Now-Separated Twins Recovering Well

Aug. 9, 2006 — -- Erin and Jake Herrin's prayers have been answered.

Their 4-year-old twin daughters -- who were born joined at the abdomen -- are sleeping in separate beds for the first time after enduring a 26-hour surgery.

"I am so grateful to be their mother, and we are the proud parents of two separate little girls," Erin Herrin said on "Good Morning America" today.

Kendra and Maliyah Herrin were born practically facing each other. They shared a liver, a kidney, a pelvis, one set of legs, and part of their intestines.

Surgeons at Primary Children's Medical Center in Utah separated Kendra and Maliyah in a marathon surgery on Monday.

Each girl received one leg. Their liver and intestines were split; their bladders and their pelvic rings were reconstructed.

Kendra kept their one functioning kidney, while Maliyah was put on dialysis.

She will receive one of her mother's kidneys in a transplant operation in three months to six months.

Their operation was believed to be the first time surgeons had separated conjoined twins with a shared kidney, Primary Children's Medical Center doctors said.

The surgery was emotional for the Herrin clan as relatives endured sleepless night as the girls were separated.

Remarkably, there were no complications, which surprised even the surgeons.

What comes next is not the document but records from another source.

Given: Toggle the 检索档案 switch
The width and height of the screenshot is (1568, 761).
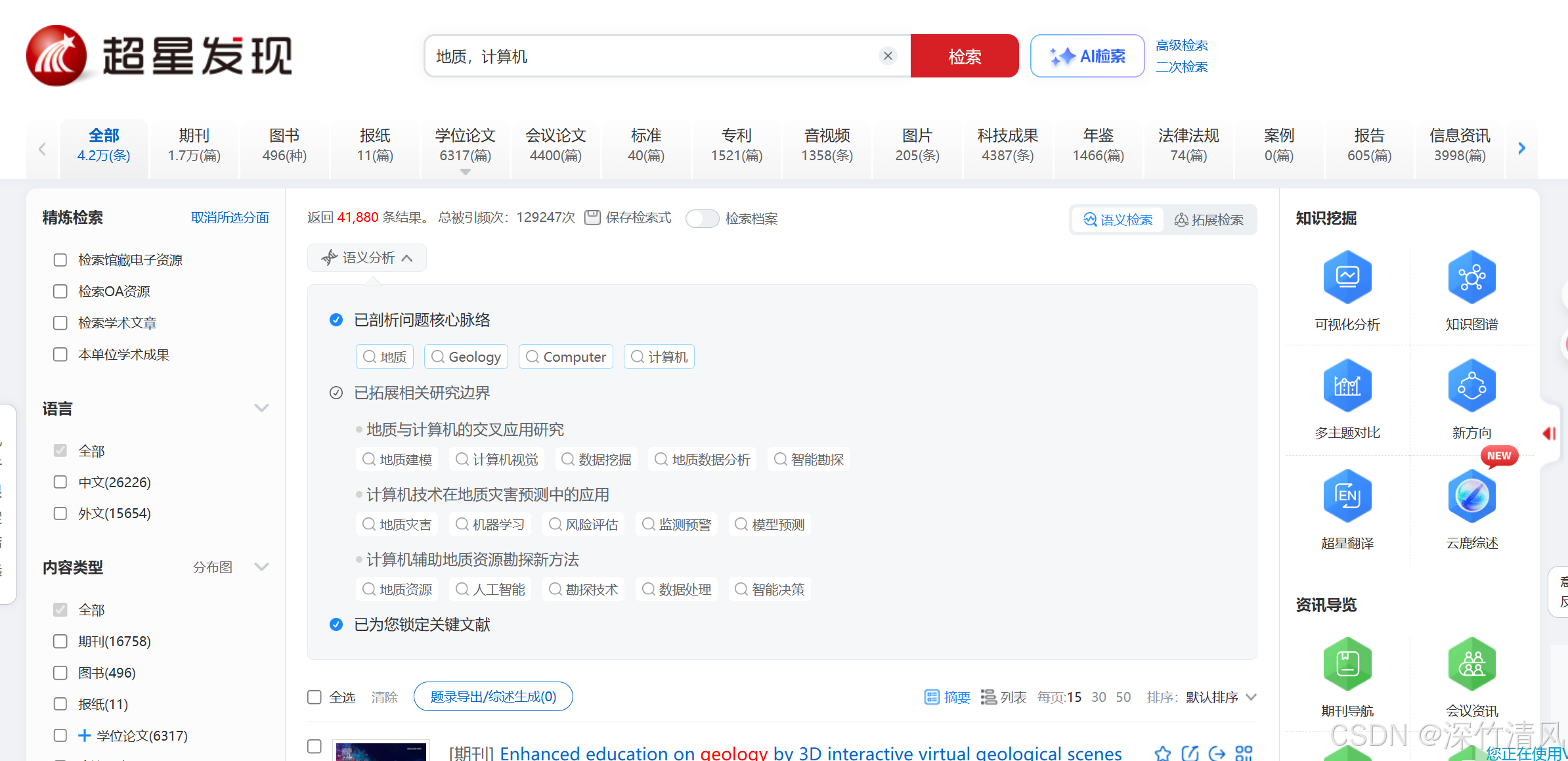Looking at the screenshot, I should click(x=702, y=219).
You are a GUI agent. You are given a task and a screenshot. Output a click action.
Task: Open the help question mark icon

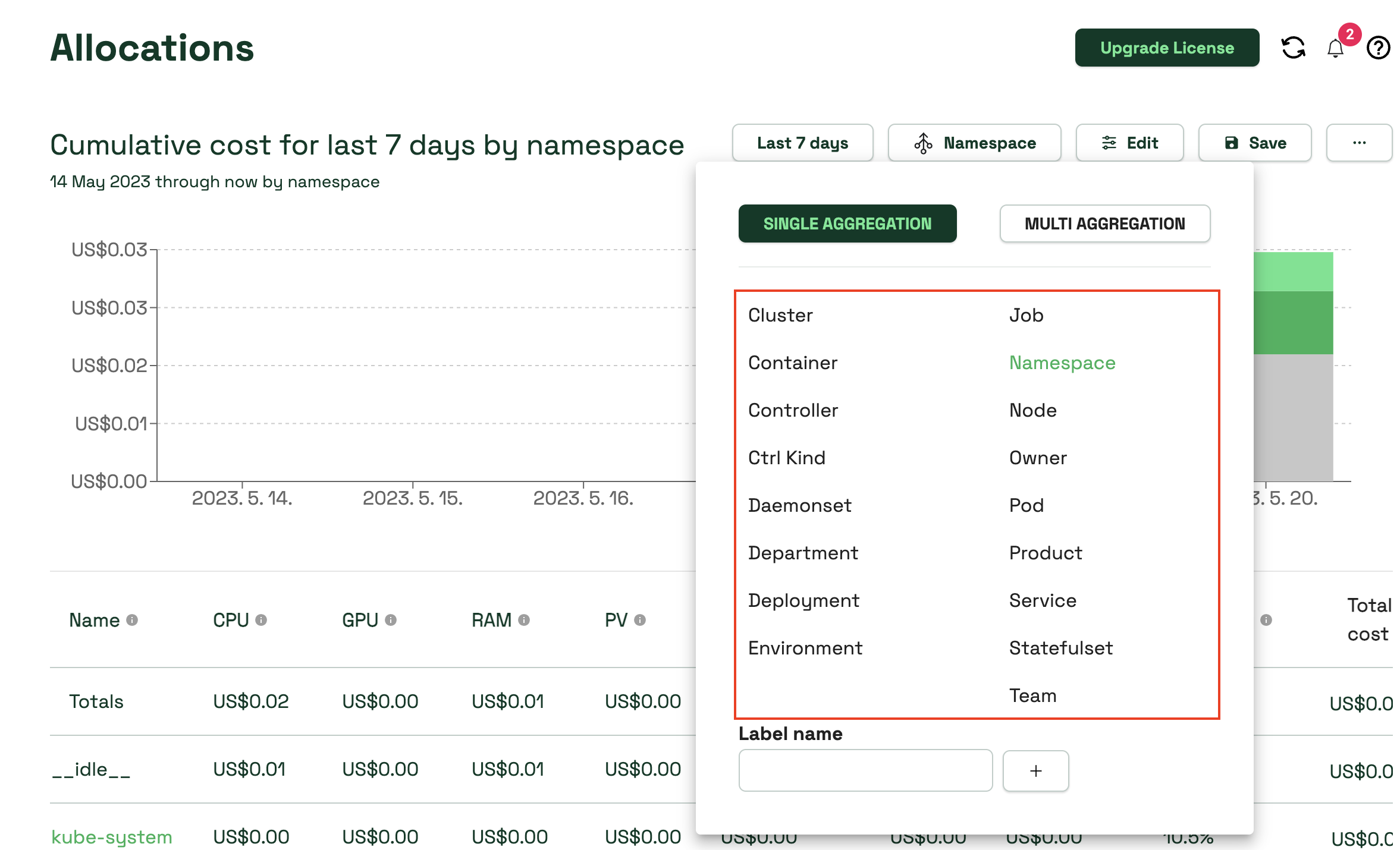click(1378, 48)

Jake Herrin called his daughters' separation a rebirth, an exciting new chapter in their now-separate lives.

"Our babies are born. That's what it's like," he said.

History of Beating the Odds

Doctored warned that the girls' recovery would be a marathon, not a sprint.

The girls, surgeons said, have been through major trauma, and their little bodies will need time to heal from massive wounds.

However, Kendra and Maliyah have a history of beating the odds.

They were born prematurely, and doctors wondered whether they would ever crawl. They did.

"They are surprising us every day. Every minute, they are surprising us," Jake Herrin said.

Now, the twins face their biggest battle yet, and every day is critical.

Psychologically, Kendra and Maliyah will have to get used to being apart from one another.

However, their beds will be placed side by side so they can hold on to their special sisterhood.

ABC News' Deborah Roberts reported this story for "Good Morning America."